Greetings, my fellow port swillers!

For those two or three among you who still pass the port to the left ’round here, you may be interested to know that ol’ Robbo came through his endoscopy without any problems this morning.  He’s now spending a lazy afternoon at home, mostly asleep.

As it turns out, I do not have a peptic ulcer.  Instead, the docs inform me that I have something called a hiatal hernia.  This is a fancy way of saying that the blast door in the diaphragm between my tummy and my chest won’t close all the way, allowing stomach acid to splash up into the ol’ esophagus, thus causing Self a certain amount of discomfort.   There does not seem to be much to do about it, other than treating the symptoms as (as they say) needed.  (One of the recommendations is to give up wine and coffee.  All I can say is damn that.)

So there we are.

However, since this was the very first time ol’ Robbo had ever had anything at all like a genuine medical procedure, a few hospital-linked observations:

♦   I know I’m in the minority when I say this, but having a large teevee blasting CNN at me  in the waiting room is no more calming or comforting than is receiving such treatment in an airport lounge.   At what point did it become mandatory to place a boob tube in every single place people might be expected are required to sit for a while? 
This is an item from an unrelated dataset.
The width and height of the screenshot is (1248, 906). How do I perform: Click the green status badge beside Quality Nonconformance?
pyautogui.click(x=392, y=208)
♦  My intake nurse was a very nice older lady of some kind of Eastern European background.  While she was generally eager to comfort me, there nonetheless arose a protracted debate between us when she misread the note on my paperwork that said I exercise on an elliptical as reporting that I was subject to some kind of epilepsy.  It required quite a bit of reassurance on my part in order to straighten things out.

♦   The only moment I felt the least twinge of anxiety was not when they wired me up, IV’d me and put oxygen tubes in my nose (or, for that matter, when they put the somewhat kinky round thingy in my mouth to keep it open), but when they made me take off my glasses.  How can I fight off the saber-toothed tiger if I can’t even see it?

♦  The high point, so to speak, was the anesthesia.  Ah, sweet, sweet, drug-induced sleep!  I never even heard anyone give a warning:  One second I was rolling over onto my side as directed, the next it was bye-bye time.  I do recall dreaming at one point of driving down a tree-lined road.  The next minute, I was in the recovery room feeling at great peace with the world.

♦  I thought it was ridiculous that an elderly lady should have to wheel-chair me all the way down to the parking lot when I was perfectly capable of getting there under my own steam, but the old dear got a bit huffy after my first couple of attempts to suggest this.  Regulations, I suppose.  The Mothe does this kind of volunteer work at her local hospital: Had she been pushing the chair, I’d not have hesitated to make a run for it.